On March 16, the nation will celebrate, “Freedom of Information Day” marking the declaration of the Freedom of Information Act enacted on July 4, 1966.
The Act ensures every person the right to get information from government records that are not protected by one of the nine exemptions, or particular law enforcement record exceptions.
The Eileen Cooke State & Local Madison Awards recognize champions of this ideal, and as we have seen some advances in freedom of information within government agencies, unfortunately, a large agency within our government, Caltrans is not one of them.
Caltrans would like us to think that it is a transparent agency and one who wants public input, but according to its own admissions by the proposed Interstate 5/state Route 78 Interchange project manager, it holds non-noticed, clandestine meetings where Caltrans names the participants in the “community working group.”
The meetings are staffed with political consultants, an engineering firm, and various “select” participants, and hosted with taxpayer dollars out of the view of the public.
Does that sound like an agency which embraces transparency or a government agency doing its bidding in the shadows?

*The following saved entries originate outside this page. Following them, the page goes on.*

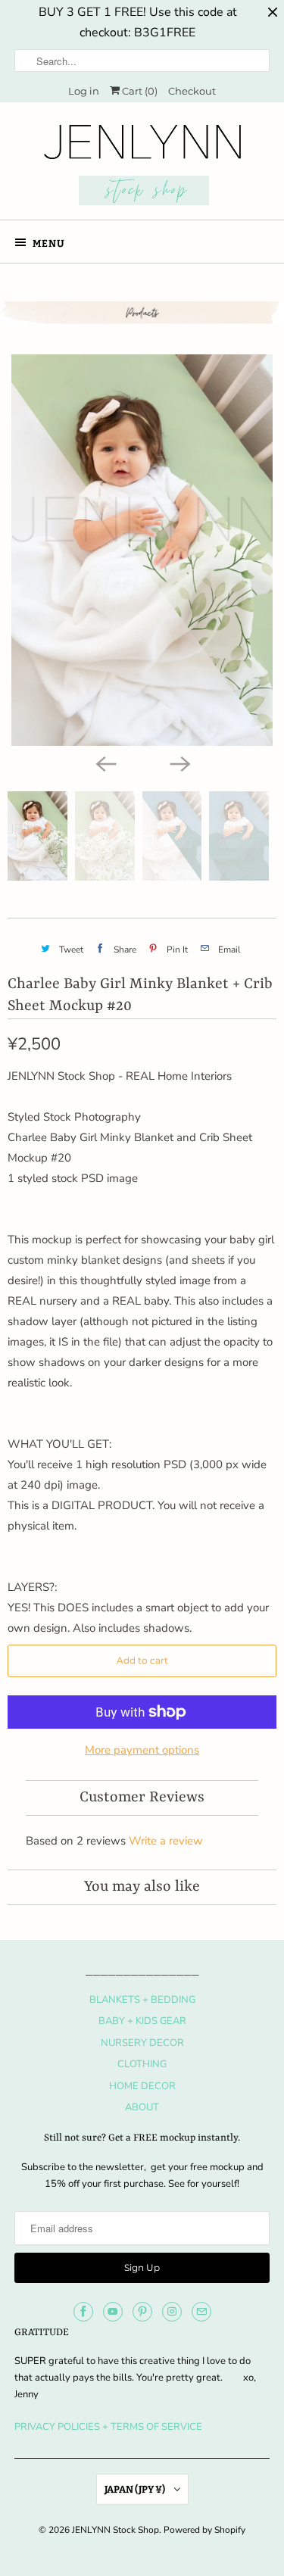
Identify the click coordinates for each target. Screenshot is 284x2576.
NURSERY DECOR (142, 2043)
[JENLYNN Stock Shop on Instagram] (172, 2312)
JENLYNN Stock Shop (115, 2530)
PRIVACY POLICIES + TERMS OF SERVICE (108, 2427)
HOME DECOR (142, 2086)
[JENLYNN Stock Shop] (141, 166)
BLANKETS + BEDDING (142, 2000)
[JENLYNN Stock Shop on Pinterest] (142, 2312)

Organizer Allan Kosup from Caltrans, outlined goals and stated at the onset of the secret meetings, “It is helpful to have the working group be part of the process so when it comes time to identify a preferred alternative, there are no surprises in the community about the decision Caltrans will make. It also shows the elected officials in the area that there is consensus in the community that a project needs to be built.”
What Mr. Kosup doesn’t seem to understand is, the group he assembled has not been transparent with the public either.

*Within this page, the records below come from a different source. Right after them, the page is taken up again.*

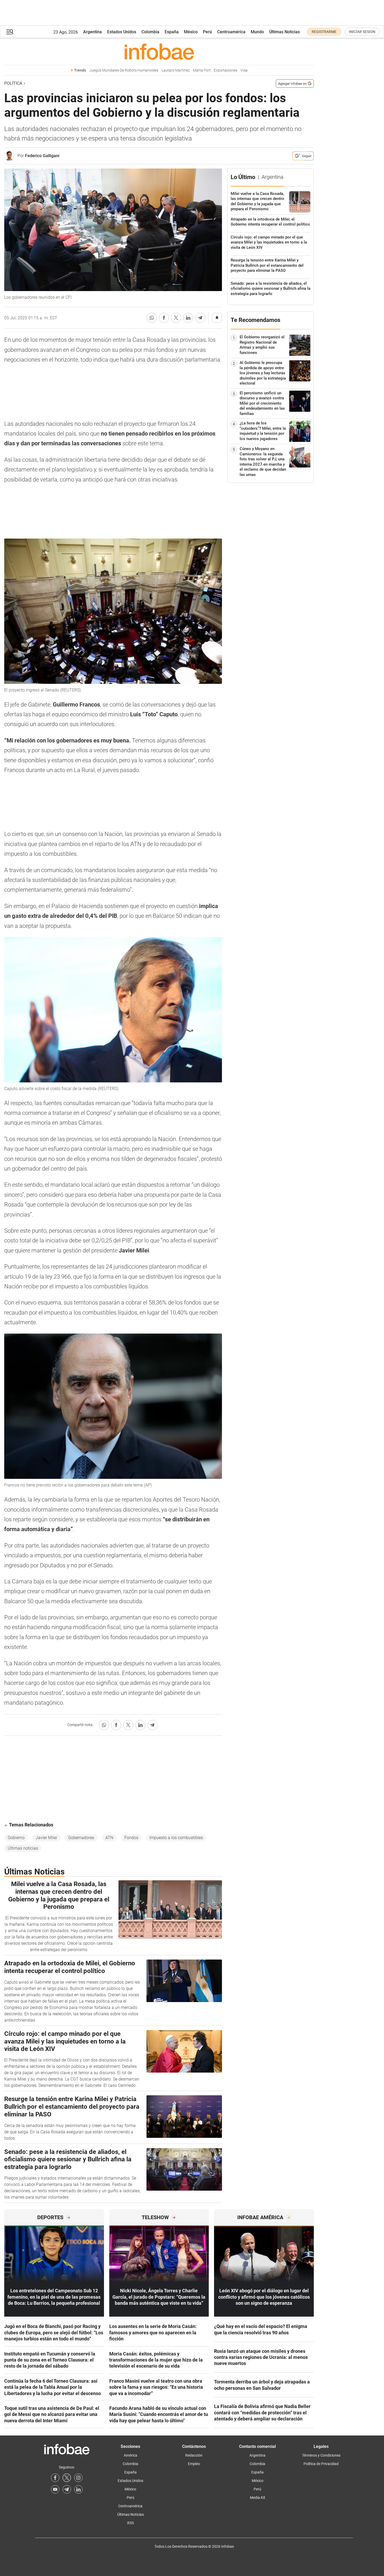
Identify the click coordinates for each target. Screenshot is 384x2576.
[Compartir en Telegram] (200, 318)
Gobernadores (81, 1837)
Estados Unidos (121, 31)
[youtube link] (55, 2489)
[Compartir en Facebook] (164, 318)
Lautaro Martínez (176, 70)
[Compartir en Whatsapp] (152, 318)
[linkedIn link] (78, 2489)
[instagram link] (78, 2478)
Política (13, 83)
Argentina (92, 31)
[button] (9, 31)
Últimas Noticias (284, 31)
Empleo (194, 2464)
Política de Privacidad (321, 2464)
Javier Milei (46, 1837)
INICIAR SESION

The public is not notified when the “community working group” meets so they can ask questions or offer insight, only given the results of the “meeting” — this is not transparency.
Does this satisfy the public’s right to know? Absolutely not!
The right to know should not be an afterthought rather the forethought; Caltrans persists in insulting the bright minds in our communities by continuing to discount their ideas, abilities, and participation in an open process.
Caltrans needs a do over — Caltrans needs to come out of the shadows and do it right this time.
Caltrans needs to notice the public they are seeking input and hold multiple public meetings throughout Oceanside and Carlsbad.
Since funding is not allocated for the entire project, the current focus should be on taking time to find the right fit for all, rather than how they can ramrod the Los Angeles style interchange through by means of surreptitious meetings.
Years ago, we asked Caltrans “marry” the I-5 widening with the interchange project.
They refused and we know why. The impacts of both projects will forever change Oceanside and Carlsbad communities and this should not be taken lightly.
Over an estimated 12,000 residents property values and quality of life (South Oceanside and Fire Mountain) will be impacted by the decision.
Caltrans’ idea that its “community-working group” will show there is “consensus” in the community couldn’t be more wrong.
There is no consensus in the community, rather feelings of deceit, secrecy and surprise.
So, Caltrans, let’s open it up, slow it down and make sure the fit is good for all in a transparent process as we celebrate “Freedom of Information Day” and the President (James Madison) who vowed to make certain that the newly formed nation held no secrets from the people it served.
Shari Mackin is a former Oceanside City Council member.